Tasks to complete:
• A. Answer these about the web scraping notebook, one per line:
(i) Which website does it say to scrape?
(ii) What does a `post` request do?
(iii) Which status code means not found?
• B. In the web scraping notebook, list every attribute of the response object that it names.
• C. Carry the web scraping notebook forward from its last line.

Extract to read:
■ ■ ■ ■

In [1]:
from bs4 import BeautifulSoup
import requests

## Scrape the Web

So far we've used BeautifulSoup to parse our own HTML strings and files.  Now let's scrape Box Office Mojo.

First let's take a look at some source code for _The Big Lebowski_.

- Navigate to https://www.boxofficemojo.com/title/tt0118715/ in your browser, preferably Chrome
- Right click and select "Inspect"
- Alternatively, you can "View Page Source"

To retrieve the HTML for this webpage, we will use `requests`.

### `requests`

The `requests` library allows us to grab information from the web.  There are two common types of requests:
- `get` -- simply requests information, akin to putting a url in your browser
- `post` -- sends information to the website, for example, writing an email

We will be using `get` to retrieve a page's HTML.

In [1]:
url = 'https://www.zillow.com/homes/?searchQueryState={%22pagination%22:{%22currentPage%22:2},%22mapBounds%22:{%22west%22:-122.59102821350098,%22east%22:-122.40254402160645,%22south%22:37.71146108878938,%22north%22:37.84822253175519},%22regionSelection%22:[{%22regionId%22:20330,%22regionType%22:6}],%22isMapVisible%22:true,%22filterState%22:{%22sortSelection%22:{%22value%22:%22globalrelevanceex%22}},%22isListVisible%22:true,%22mapZoom%22:12} 

response = requests.get(url)

SyntaxError: EOL while scanning string literal (<ipython-input-1-0794d688ab3c>, line 1)

The response we got back is an object that gives us access to:
- `response.text` -- the returned HTML (if any)
- `response.json` -- the returned JSON (if any), typical for APIs
- `response.status_code` -- a [code](https://en.wikipedia.org/wiki/List_of_HTTP_status_codes) to tell you if your request was successful or if an error occurred, 2XX indicates success while 404 means not found

In [None]:
response.status_code  #200 = success!

■ ■ ■ ■

Data provided:
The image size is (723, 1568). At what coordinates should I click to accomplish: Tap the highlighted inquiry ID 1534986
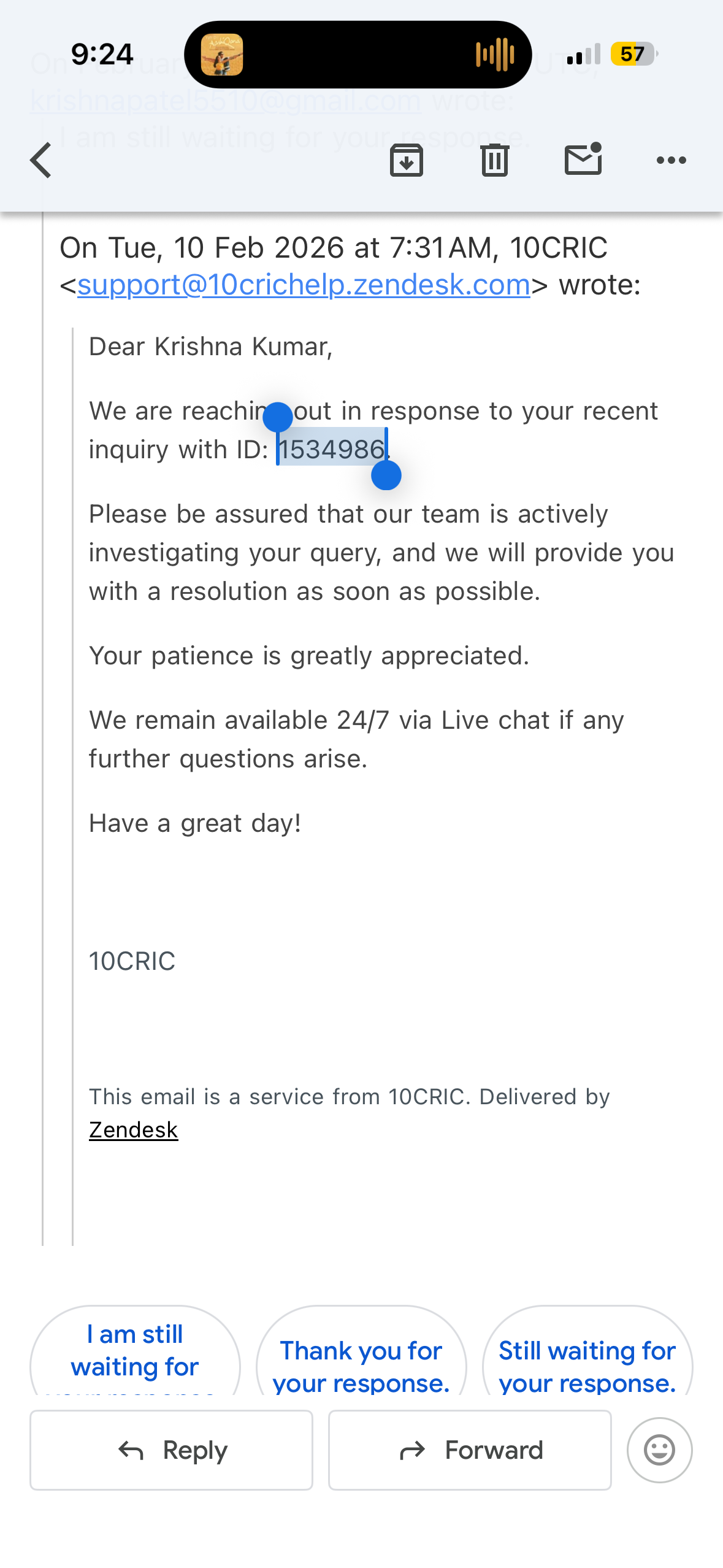tap(332, 449)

■ ■ ■ ■

Exercise results:
• A.
(i) Box Office Mojo
(ii) It sends information to the website, for example, writing an email.
(iii) 404

• B.
- `response.text`
- `response.json`
- `response.status_code`

• C.
In [None]:
response.text[:1000]  #First 1000 characters of the HTML

In [None]:
page = response.text

### `BeautifulSoup` Basics

Now that we have the HTML, let's learn its structure by parsing with BeautifulSoup.

In [None]:
soup = BeautifulSoup(page, "lxml")

In [None]:
print(soup)

The `prettify` method turns the soup into a nicely formatted Unicode string with one tag on each line for readability.

In [None]:
print(soup.prettify())

**QUESTIONS**

> Select the first link on the page.

> Now select the LAST link on the page.  Can you get the text and the URL associated with this link?

Remember `find` gets only one match, but `find_all` retrieves all matches in a list.

In [None]:
for link in soup.find_all('a')[:5]:
    print(link, '\n')

And you can match only those with a specific `id` or `class` if you'd like.  Here are all the elements labeled with the "mojo-navigtaion-tab" class.

In [None]:
for element in soup.find_all(class_='mojo-navigation-tab'):
    print(element.prettify())

It's important to remember `find` and `find_all` return BeautifulSoup elements. You can continue searching these elements, thus chaining commands together.

Basic earnings information can be found in the `div` with the "mojo-performance-summary-table" class.  Let's extract the domestic gross from this element.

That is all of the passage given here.